By screening nearly 20,000 fourth and fifth graders in rural China, we determined that 1 in 4 rural children have uncorrected vision problems and that the poorer their eyesight, the lower their academic performance. We also found children with more severe vision problems suffered disproportionately from high anxiety and emotional difficulties. We are now evaluating different vision care delivery strategies to measure the impact of eyeglasses uptake on school performance—in all providing nearly 4,000 pairs of new eyeglasses to nearsighted children. Read the policy brief summarizing our results and recommendations here.

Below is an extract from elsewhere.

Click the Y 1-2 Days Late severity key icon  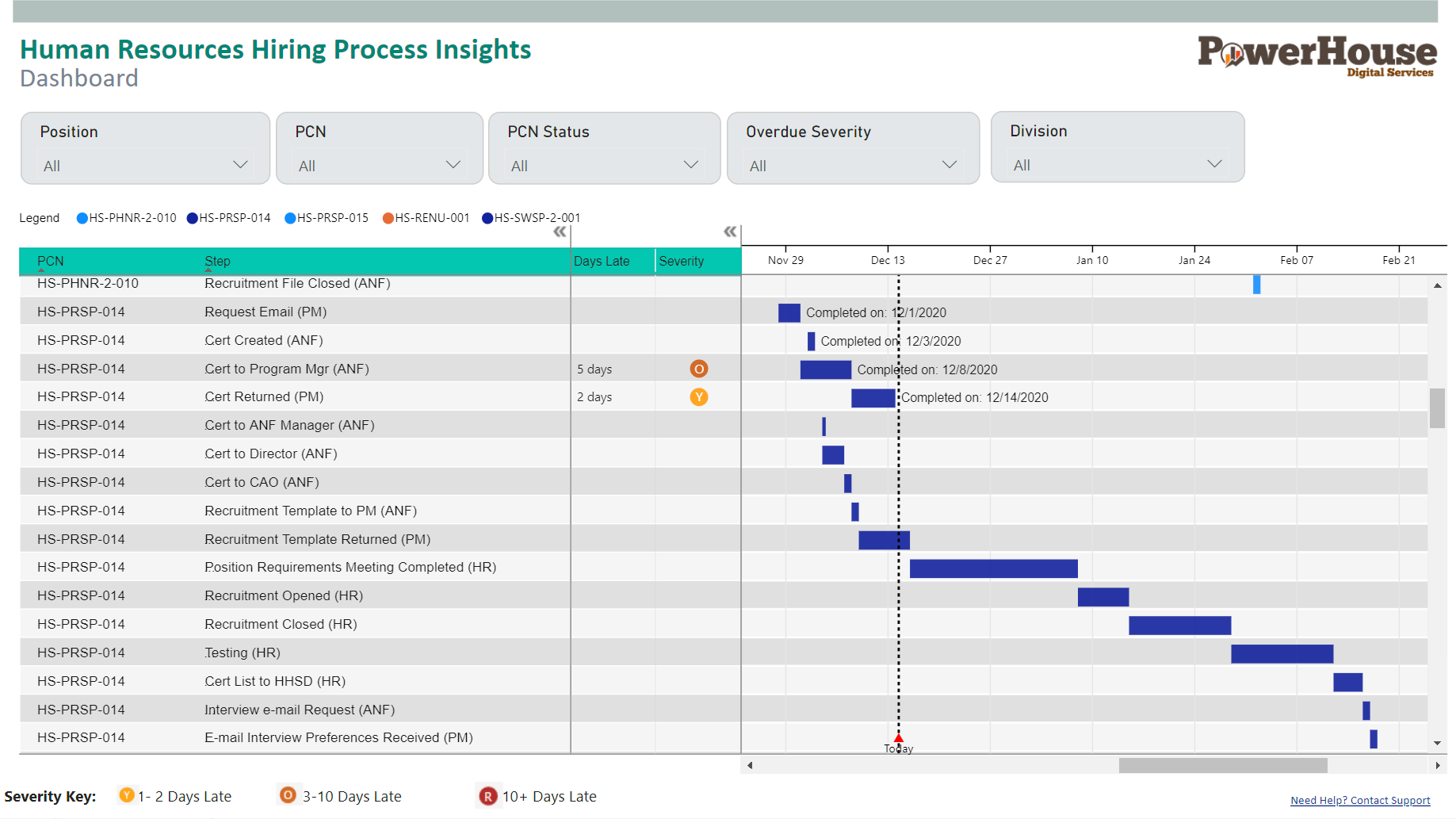coord(126,796)
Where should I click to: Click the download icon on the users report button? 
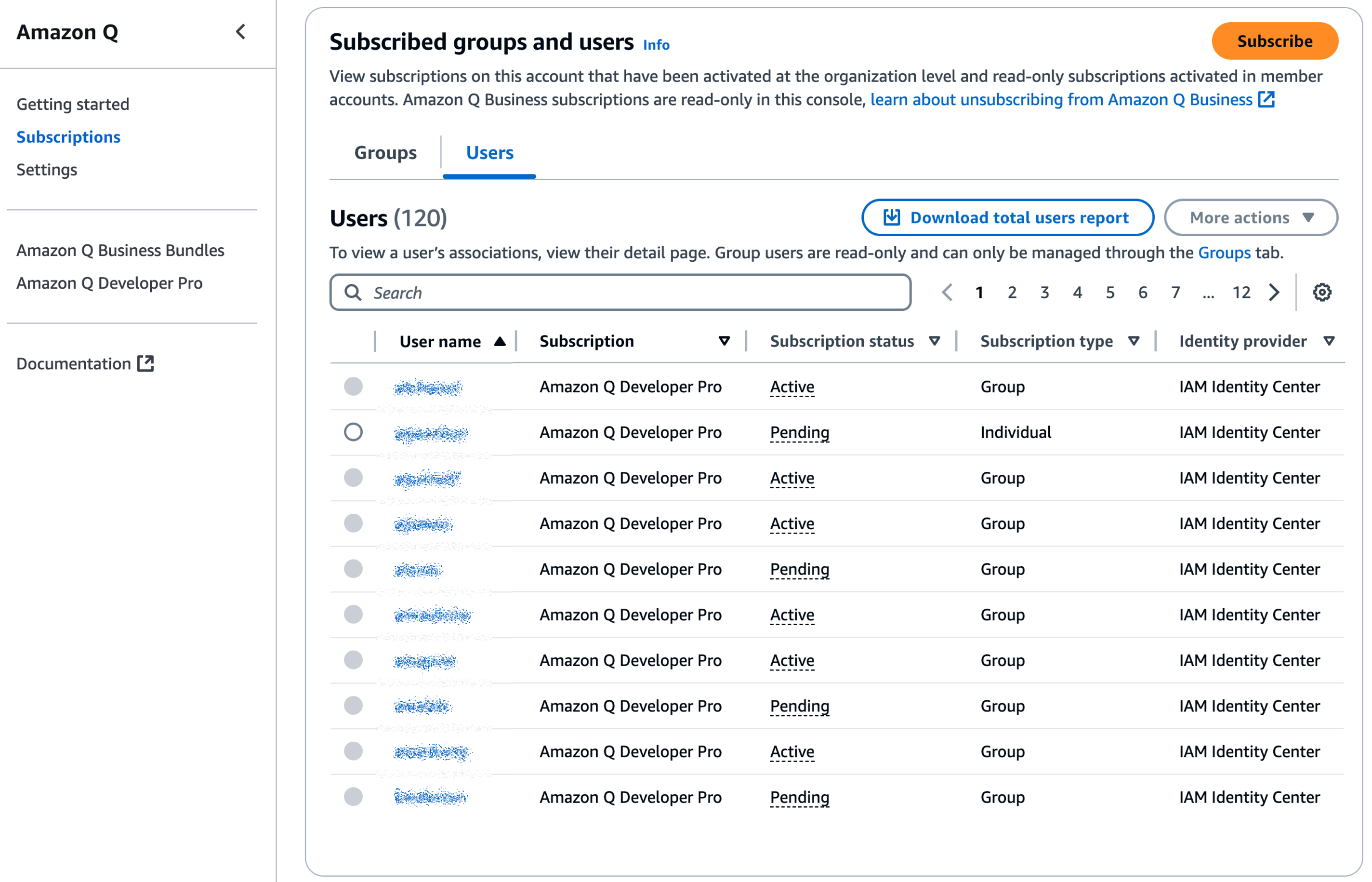click(891, 217)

In April, 2013, the REAP team conducted a survey of rural Chinese babies, testing them for international growth benchmarks, anemia, and cognitive and mental development. We found that an astonishing 55% of babies in China's villages are anemic - a condition that, if uncorrected, can have serious impacts on cognitive ability, school performance, and even lifetime earnings. Since only around 20% of babies are stunted or wasted, we further believe that this is a micronutrient problem - the babies are getting enough calories, but not enough vitamins and nutrients. Through our survey, the REAP team also learned that 35% of babies suffer from significant cognitive delays, and 57% suffer from significant motor delays. We have just submitted a new policy brief to the State Council reporting these findings.
Nutritious School Lunch
In 2012, partially as a result of REAP's extensive work showing high rates of undernutrition among rural Chinese primary school students, the Chinese government launched a 22 billion USD national school lunch program to provide all rural primary students with a free and nutritious lunch. Subsequent REAP research, however, has shown that this new school lunch policy is only providing a free lunch, not a nutritious one. We submitted a new policy brief outlining the implementation gaps in the new school lunch program, and the Chinese government responded by requesting that REAP submit a detailed policy plan for improving nutrition among rural schoolchildren. This new plan was just submitted in June, 2013.